Chapter 11 THE EVOLUTION OF ADIPOSE BIOLOGY AND REGENERATIVE MEDICINE

10.1055/b-0038-149547

Chapter 11 THE EVOLUTION OF ADIPOSE BIOLOGY AND REGENERATIVE MEDICINE

James Christian Brown, Adam J. Katz

Historically, the functions of fat have been myopically assigned by investigators to static energy storage and protective structural support for organs and neurovascular bundles. In recent decades, however, adipose tissue has been revealed as a dynamic, biologically active organ involved in an array of physiologic and pathologic processes. Studies within the field of adipose tissue biology have most recently shown it to be a premier source of cells for evolving tissue engineering and regenerative therapies.

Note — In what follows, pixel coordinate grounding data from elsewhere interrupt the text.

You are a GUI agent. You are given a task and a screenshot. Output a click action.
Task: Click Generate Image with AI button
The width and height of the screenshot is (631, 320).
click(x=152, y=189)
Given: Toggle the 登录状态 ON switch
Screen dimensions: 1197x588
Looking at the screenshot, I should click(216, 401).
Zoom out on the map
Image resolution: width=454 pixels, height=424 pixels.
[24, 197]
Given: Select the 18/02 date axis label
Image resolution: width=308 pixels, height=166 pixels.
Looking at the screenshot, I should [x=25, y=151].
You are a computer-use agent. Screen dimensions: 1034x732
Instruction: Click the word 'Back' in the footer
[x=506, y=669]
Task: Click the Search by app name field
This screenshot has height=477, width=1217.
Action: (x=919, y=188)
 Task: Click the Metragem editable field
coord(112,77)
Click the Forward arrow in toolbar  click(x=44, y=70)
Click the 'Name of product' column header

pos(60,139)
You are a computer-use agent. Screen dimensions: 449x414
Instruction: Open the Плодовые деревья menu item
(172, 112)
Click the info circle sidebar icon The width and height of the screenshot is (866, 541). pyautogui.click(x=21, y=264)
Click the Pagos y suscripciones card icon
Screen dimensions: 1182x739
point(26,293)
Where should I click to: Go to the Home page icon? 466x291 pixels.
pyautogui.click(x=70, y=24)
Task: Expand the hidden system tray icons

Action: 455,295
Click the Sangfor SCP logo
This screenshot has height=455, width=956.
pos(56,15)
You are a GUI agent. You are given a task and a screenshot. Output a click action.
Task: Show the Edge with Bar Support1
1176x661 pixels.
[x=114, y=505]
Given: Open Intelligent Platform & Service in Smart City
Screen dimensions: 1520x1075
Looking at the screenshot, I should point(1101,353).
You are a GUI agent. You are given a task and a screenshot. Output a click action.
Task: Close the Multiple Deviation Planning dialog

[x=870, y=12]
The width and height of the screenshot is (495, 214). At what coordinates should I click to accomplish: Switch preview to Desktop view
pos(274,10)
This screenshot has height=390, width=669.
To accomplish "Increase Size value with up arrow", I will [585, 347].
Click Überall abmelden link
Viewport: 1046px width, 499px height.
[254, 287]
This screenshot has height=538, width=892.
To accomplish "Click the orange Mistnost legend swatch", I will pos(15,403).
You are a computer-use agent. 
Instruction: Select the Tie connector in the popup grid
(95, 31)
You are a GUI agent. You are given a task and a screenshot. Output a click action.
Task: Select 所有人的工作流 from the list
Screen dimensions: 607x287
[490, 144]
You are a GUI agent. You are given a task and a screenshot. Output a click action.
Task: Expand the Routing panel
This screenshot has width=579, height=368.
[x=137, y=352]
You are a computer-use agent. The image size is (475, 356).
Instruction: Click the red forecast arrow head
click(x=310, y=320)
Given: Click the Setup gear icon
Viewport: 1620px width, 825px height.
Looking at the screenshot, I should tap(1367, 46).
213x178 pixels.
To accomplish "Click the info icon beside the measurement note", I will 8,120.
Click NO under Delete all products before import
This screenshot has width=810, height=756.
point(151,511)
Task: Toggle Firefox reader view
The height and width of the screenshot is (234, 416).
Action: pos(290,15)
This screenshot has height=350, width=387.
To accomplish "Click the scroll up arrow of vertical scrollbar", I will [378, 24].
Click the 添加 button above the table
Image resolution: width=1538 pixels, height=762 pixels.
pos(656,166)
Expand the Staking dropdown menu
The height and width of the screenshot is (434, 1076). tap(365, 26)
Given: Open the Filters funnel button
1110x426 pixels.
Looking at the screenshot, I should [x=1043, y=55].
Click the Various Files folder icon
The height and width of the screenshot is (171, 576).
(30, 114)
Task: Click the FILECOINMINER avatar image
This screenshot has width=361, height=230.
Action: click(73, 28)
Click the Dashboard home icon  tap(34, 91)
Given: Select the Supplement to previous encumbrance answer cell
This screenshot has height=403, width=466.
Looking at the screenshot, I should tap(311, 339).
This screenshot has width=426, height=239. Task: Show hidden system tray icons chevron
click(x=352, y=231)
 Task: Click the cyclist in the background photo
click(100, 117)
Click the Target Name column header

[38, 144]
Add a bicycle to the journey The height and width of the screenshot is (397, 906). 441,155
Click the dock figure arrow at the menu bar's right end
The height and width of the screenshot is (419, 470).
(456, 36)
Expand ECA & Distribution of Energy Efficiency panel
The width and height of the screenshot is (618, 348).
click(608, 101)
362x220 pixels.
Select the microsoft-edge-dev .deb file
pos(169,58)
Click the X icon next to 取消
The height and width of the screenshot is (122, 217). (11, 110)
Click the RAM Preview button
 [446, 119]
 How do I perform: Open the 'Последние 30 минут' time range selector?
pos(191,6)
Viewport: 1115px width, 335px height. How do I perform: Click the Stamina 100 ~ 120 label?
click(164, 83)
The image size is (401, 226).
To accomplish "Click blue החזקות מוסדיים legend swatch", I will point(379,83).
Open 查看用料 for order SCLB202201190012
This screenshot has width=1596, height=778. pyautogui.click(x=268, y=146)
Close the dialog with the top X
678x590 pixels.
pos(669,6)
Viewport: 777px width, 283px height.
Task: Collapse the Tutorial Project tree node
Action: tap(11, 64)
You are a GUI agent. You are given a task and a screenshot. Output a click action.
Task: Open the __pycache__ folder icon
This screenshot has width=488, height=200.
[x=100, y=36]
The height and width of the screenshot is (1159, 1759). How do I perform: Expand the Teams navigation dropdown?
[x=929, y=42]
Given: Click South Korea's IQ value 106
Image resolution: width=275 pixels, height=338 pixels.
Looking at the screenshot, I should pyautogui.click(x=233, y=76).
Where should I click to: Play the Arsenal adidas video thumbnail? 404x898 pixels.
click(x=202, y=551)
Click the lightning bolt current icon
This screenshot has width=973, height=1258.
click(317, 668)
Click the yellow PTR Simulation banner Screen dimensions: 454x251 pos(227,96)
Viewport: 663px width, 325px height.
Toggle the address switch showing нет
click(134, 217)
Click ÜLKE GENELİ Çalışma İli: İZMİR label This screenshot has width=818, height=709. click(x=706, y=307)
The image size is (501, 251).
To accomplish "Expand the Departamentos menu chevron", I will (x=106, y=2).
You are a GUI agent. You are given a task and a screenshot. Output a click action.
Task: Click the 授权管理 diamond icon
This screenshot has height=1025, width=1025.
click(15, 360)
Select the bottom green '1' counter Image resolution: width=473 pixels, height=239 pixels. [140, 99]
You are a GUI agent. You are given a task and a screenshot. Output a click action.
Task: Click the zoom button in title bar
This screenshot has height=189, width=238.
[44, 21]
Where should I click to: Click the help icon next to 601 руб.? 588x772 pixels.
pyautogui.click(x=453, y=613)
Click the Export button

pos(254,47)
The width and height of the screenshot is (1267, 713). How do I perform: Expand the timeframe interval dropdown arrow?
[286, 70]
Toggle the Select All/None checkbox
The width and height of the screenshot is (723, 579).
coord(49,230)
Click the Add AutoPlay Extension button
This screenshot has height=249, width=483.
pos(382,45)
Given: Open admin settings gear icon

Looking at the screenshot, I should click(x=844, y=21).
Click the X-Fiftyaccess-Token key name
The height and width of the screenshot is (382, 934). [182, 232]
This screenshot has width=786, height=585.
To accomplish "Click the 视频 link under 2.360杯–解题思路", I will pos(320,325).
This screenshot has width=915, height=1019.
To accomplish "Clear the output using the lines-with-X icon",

The dissociation and separation of adipose tissue into a single cell suspension was first described by Rodbell in 1964, ¹ , ² allowing characterization and study of its different cellular components. Studies subsequently revealed the adipocyte precursor cell (preadipocyte) and its differentiation program. ³ – ⁵

Although the cellular constituents of adipose tissue became a central topic of study within the contexts of obesity and fat grafting, ⁶ – ⁸ it was not until the past 15 years that the preadipocyte became a focal point for the emerging field of tissue engineering. ⁹ – ¹³

After the potential therapeutic benefit of bone marrow stromal cells was tempered because of their limited supply, interest in adipose as a cell source escalated, concurrent with the delineation of adipose cellular components and resulting appreciation of cellular diversity.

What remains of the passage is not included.